## [Extract to read]
The programme's most talked about public artwork is the see-through building of steel built by architects duo Pieterjan Gijs and Arnout Van Vaerenbergh in the middle of Borgloon's corn and apple fields. The 10 metre high structure has the archetypal shape of the churches found in the region. Because it is both almost transparent and highly visible, the construction provides an opportunity to have another look at the landscape. It also attracted tourists who would otherwise have never thought of visiting the area (some of them even came from Japan after the church had made the cover of an architecture magazine.)
The building is smaller than i had thought but it is just as stunning as on the photos above.
Wesley Meuris's Memento is a sculpture built by the Borgloon cemetery. The steel structure, with its peculiar acoustics and sci-fi whiteness, envelops the visitor while giving them a perspective on the sky and slices of the surrounding landscape.
I think it's the first time i entered a cemetery to see a contemporary art work.
Some of the works remain in place for several years, others can be seen for only a short time. Last Summer, Dré Wapenaar hung four tear-shaped tents on trees. People could book a tree and spend the night up there.

[Stored items]

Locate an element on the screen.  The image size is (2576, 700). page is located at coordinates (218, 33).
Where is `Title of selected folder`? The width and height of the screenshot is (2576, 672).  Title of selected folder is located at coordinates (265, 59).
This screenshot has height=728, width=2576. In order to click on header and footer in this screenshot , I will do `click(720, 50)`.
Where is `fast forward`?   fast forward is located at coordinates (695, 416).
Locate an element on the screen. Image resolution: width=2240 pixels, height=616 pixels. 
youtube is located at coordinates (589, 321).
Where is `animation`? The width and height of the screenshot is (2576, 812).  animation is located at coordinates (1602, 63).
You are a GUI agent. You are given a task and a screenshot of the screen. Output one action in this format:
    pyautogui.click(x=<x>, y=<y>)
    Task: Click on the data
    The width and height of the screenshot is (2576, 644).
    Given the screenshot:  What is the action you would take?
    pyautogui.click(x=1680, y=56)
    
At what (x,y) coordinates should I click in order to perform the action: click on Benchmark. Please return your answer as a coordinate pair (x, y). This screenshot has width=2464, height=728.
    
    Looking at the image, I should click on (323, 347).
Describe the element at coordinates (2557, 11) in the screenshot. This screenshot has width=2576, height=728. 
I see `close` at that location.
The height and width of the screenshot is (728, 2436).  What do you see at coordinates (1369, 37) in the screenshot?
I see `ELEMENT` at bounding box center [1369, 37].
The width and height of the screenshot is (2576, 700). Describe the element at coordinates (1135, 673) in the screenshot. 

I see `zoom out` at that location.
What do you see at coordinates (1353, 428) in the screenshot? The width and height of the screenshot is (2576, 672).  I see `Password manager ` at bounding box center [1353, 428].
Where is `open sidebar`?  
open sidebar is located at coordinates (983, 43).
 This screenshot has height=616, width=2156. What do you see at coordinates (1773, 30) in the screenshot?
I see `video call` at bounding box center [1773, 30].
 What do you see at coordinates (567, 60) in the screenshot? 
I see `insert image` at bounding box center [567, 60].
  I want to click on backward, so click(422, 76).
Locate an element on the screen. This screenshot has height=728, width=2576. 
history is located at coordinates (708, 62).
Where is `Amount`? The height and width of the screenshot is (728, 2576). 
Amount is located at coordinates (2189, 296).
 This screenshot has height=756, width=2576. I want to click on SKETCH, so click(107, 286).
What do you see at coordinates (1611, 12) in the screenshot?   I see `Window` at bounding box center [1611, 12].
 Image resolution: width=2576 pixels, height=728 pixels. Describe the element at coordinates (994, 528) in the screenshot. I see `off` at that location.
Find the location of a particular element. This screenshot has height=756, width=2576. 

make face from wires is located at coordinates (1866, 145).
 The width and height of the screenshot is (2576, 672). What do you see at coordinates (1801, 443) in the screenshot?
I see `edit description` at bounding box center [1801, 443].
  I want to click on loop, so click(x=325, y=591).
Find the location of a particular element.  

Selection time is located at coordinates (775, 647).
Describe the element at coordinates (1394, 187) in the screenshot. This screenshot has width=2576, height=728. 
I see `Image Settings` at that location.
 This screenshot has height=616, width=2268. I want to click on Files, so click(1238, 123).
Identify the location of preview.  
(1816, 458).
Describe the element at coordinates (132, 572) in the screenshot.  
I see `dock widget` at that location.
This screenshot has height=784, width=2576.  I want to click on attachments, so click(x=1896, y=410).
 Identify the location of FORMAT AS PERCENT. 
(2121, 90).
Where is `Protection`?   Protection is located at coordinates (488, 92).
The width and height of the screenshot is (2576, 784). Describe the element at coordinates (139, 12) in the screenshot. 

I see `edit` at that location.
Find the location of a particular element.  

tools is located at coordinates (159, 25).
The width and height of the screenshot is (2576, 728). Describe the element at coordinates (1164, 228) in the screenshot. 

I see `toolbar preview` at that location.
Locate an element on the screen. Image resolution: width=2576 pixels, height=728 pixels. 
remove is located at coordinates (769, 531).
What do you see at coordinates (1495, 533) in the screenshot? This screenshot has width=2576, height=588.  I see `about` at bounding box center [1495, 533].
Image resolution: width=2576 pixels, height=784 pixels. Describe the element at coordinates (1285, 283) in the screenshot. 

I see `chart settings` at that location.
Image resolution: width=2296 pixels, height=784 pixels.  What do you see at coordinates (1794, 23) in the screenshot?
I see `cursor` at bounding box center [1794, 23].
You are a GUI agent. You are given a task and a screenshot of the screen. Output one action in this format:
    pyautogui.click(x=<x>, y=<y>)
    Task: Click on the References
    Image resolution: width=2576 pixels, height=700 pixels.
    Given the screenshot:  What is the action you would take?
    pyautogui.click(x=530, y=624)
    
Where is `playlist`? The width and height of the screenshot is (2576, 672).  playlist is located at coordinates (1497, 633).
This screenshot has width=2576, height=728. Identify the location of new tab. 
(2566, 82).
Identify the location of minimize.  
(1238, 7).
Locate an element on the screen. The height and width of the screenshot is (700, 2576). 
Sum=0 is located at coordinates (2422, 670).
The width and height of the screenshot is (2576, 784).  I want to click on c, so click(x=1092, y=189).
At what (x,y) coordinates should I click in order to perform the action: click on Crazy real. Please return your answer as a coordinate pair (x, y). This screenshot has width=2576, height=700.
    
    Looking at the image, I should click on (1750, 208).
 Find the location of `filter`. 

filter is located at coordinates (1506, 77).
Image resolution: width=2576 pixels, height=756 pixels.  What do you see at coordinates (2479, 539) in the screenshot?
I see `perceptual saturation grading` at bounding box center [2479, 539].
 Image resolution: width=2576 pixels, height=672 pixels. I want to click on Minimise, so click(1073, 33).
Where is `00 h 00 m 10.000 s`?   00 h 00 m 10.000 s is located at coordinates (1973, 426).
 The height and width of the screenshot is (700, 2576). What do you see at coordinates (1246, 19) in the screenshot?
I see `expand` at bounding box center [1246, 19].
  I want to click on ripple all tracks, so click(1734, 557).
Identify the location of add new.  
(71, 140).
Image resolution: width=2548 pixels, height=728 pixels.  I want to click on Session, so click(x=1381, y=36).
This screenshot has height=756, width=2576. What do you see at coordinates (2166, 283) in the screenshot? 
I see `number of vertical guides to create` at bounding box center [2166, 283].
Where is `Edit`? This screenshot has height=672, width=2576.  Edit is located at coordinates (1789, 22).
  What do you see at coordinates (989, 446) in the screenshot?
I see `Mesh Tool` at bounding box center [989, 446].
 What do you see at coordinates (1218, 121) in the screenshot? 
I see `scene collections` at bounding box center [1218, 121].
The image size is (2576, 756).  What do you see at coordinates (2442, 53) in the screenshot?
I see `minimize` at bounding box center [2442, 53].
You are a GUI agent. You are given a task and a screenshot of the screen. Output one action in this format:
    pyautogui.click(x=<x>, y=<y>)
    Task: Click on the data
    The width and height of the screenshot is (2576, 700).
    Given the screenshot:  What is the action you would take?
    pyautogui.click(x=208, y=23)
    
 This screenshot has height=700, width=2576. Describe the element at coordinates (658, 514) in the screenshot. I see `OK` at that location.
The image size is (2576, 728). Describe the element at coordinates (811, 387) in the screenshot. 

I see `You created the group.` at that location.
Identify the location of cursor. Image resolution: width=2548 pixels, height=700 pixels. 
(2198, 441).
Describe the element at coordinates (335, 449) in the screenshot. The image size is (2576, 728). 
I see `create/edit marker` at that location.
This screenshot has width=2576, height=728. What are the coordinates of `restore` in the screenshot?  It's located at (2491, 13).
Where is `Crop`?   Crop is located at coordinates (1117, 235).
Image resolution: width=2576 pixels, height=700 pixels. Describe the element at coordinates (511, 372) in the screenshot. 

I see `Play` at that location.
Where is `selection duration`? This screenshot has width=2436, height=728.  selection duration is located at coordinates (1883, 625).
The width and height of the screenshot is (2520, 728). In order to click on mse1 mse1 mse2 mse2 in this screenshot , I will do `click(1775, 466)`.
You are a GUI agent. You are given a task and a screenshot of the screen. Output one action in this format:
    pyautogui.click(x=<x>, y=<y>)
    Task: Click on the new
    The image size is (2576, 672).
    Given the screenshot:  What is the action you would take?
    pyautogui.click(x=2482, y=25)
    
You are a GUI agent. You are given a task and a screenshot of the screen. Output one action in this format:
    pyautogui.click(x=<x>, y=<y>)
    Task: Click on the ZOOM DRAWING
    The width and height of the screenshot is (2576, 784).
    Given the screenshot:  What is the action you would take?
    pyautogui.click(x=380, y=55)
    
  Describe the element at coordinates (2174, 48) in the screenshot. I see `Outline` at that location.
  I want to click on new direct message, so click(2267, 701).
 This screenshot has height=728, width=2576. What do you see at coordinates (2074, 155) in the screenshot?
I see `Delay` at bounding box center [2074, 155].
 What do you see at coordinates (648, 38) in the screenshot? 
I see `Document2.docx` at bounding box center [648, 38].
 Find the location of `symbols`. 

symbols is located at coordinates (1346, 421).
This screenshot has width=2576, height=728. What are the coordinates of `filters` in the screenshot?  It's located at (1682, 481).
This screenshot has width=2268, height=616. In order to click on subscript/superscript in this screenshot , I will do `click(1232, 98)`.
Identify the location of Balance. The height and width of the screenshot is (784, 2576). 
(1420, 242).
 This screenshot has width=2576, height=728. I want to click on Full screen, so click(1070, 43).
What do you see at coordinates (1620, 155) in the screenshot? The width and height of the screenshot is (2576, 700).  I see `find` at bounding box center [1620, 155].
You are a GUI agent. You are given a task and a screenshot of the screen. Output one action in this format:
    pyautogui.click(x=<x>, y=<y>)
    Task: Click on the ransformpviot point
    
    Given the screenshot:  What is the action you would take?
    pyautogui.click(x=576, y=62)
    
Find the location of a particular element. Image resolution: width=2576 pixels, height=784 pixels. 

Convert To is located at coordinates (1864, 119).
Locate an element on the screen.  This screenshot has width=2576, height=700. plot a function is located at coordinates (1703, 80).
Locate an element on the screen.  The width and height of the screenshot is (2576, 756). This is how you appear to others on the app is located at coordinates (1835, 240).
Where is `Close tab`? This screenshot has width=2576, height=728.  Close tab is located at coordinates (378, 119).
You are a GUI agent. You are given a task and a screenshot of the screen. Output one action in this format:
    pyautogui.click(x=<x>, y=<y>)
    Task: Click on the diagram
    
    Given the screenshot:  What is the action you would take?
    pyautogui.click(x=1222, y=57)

## [Problem set]
1. Name every artist or architect mentioned in the text on public art in Borgloon.
2. Translate this sentence from the text on public art in Borgloon into French: "The 10 metre high structure has the archetypal shape of the churches found in the region."
3. For each statement, decide whether the text on public art in Borgloon agrees with it, and quote the words that decide it: (a) The see-through church is 10 meters high. (b) Memento is a wooden sculpture. (c) Dré Wapenaar hung his tents on trees during the winter.
Use only the text on public art in Borgloon, not the material, when completing these tasks.

## [Expected outputs]
1. Pieterjan Gijs, Arnout Van Vaerenbergh, Wesley Meuris, Dré Wapenaar

2. La structure de 10 mètres de haut a la forme archétypale des églises que l'on trouve dans la région.

3.
(a) Yes: "The 10 metre high structure has the archetypal shape of the churches found in the region."
(b) No: "The steel structure, with its peculiar acoustics and sci-fi whiteness, envelops the visitor"
(c) No: "Last Summer, Dré Wapenaar hung four tear-shaped tents on trees."